EXERCISE DIRECTIONS.
Transcribe only what runs from the line containing "This screenshot has width=664, height=133." through the end of the listing, line for line and exactly, and omit the pictures.
[[ DATA TO EXAMINE, beginning ]]
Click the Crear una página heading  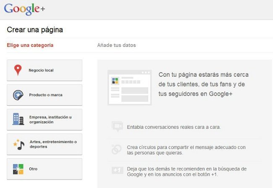click(35, 30)
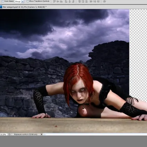Toggle Show Transform Controls checkbox
This screenshot has width=147, height=147.
click(x=28, y=1)
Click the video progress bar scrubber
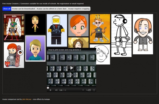This screenshot has width=159, height=104. click(x=48, y=88)
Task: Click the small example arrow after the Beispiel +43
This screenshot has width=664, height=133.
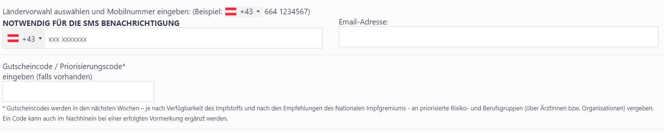Action: pos(258,11)
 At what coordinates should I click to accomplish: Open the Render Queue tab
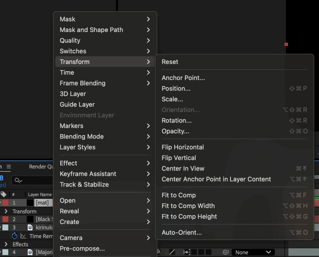pyautogui.click(x=41, y=167)
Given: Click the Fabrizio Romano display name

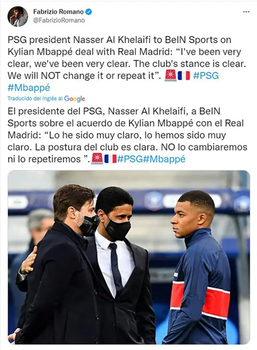Looking at the screenshot, I should click(59, 12).
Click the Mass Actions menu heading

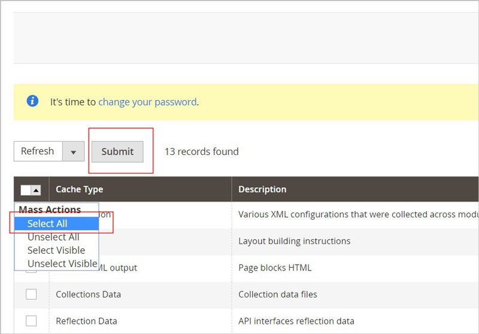[x=50, y=210]

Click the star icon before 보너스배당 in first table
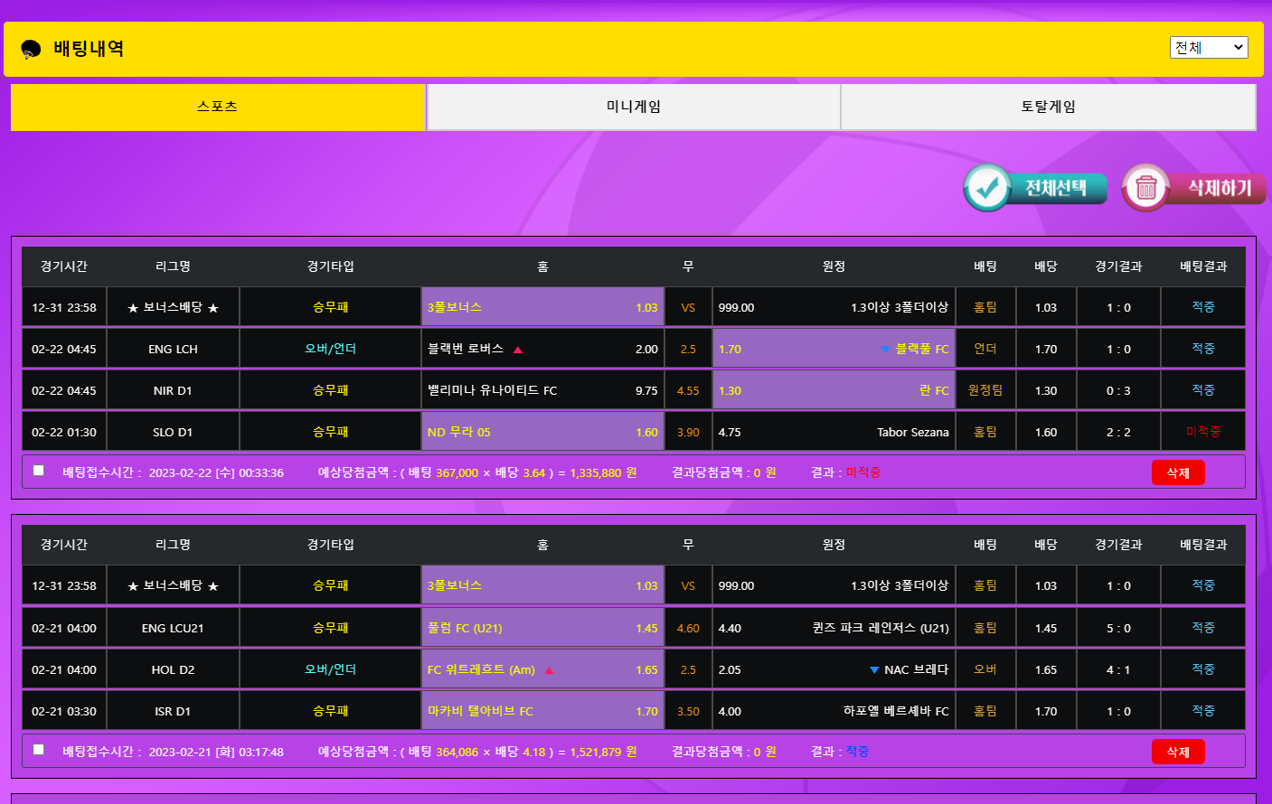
[[ DATA TO EXAMINE, end ]]
ANSWER BOX.
This screenshot has width=664, height=133.
Action: pos(258,11)
 At what coordinates should I click to accomplish: Open the Render Queue tab
pyautogui.click(x=41, y=167)
Given: Click the Fabrizio Romano display name

Looking at the screenshot, I should click(59, 12).
Click the Mass Actions menu heading

[x=50, y=210]

Click the star icon before 보너스배당 in first table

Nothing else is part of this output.